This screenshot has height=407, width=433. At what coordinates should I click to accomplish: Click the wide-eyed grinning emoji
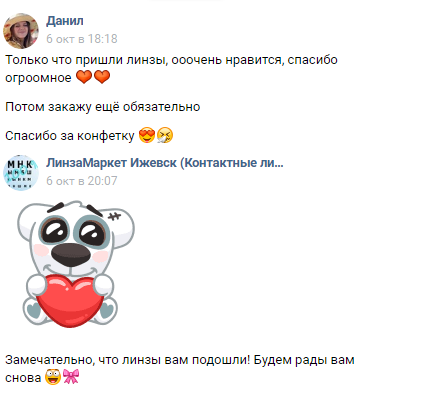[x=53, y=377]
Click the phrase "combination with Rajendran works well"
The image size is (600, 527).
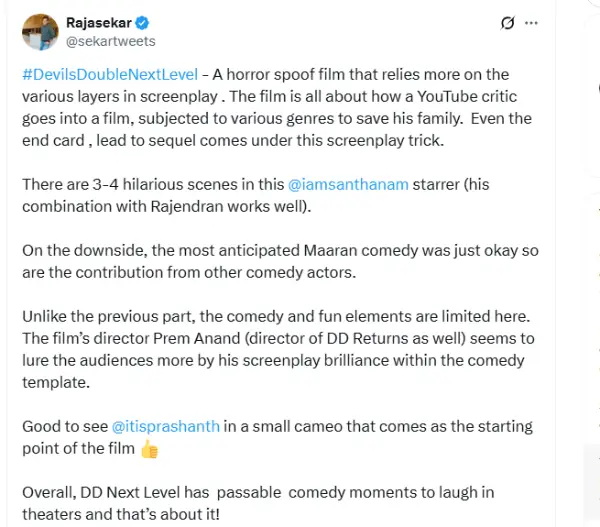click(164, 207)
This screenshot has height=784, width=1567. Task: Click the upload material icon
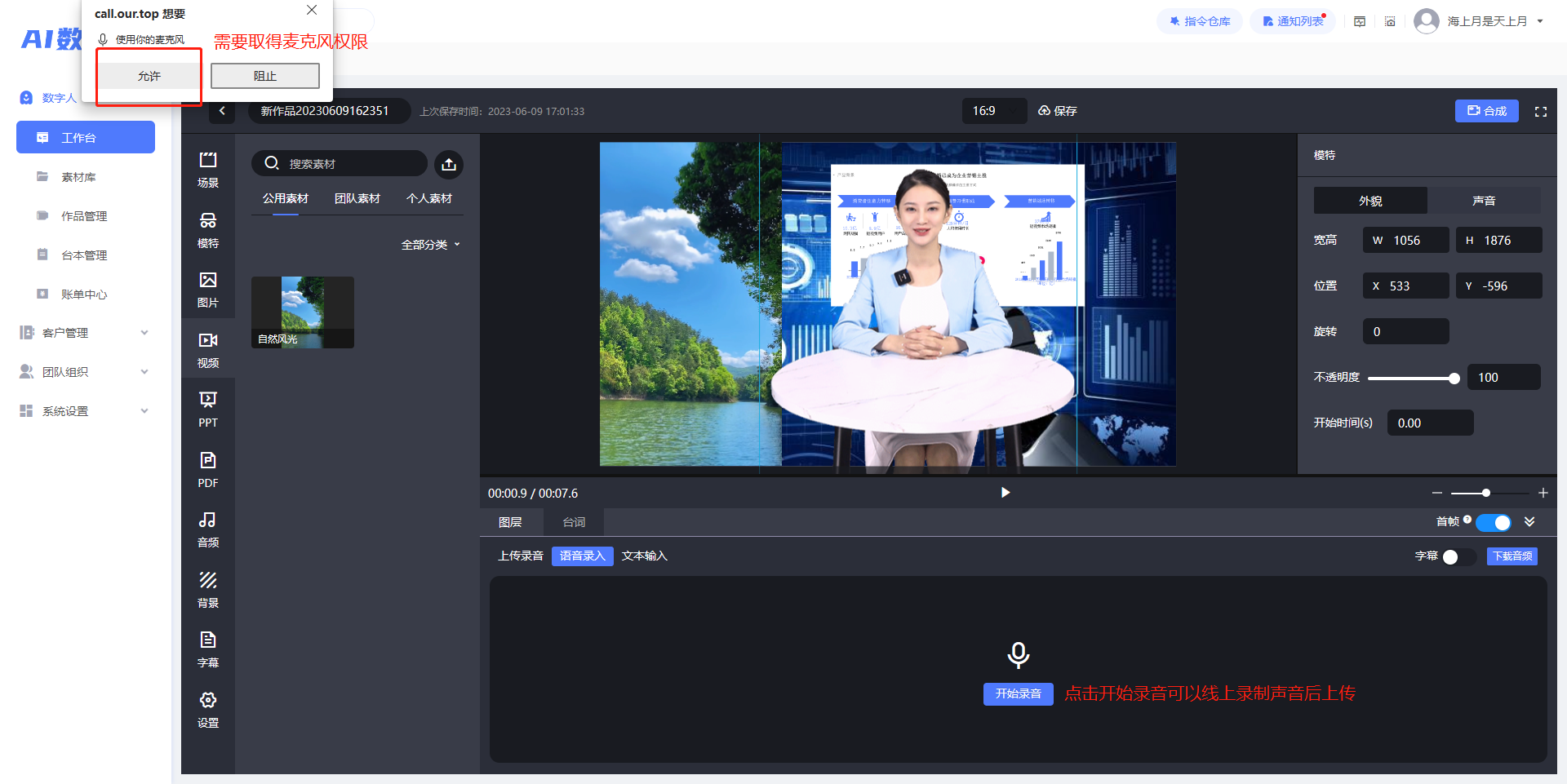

◆ **THE REQUEST**
Rewrite the part of the data that opens with the line containing "Click the phrase" and runs through the end of the data, changing "icon" to "button" and leaving everything else as it is. Leave the pictures out of your answer.

◆ **REPLY TO THE EXERCISE**
Click the phrase "combination with Rajendran works well"
The image size is (600, 527).
click(164, 207)
This screenshot has height=784, width=1567. Task: Click the upload material button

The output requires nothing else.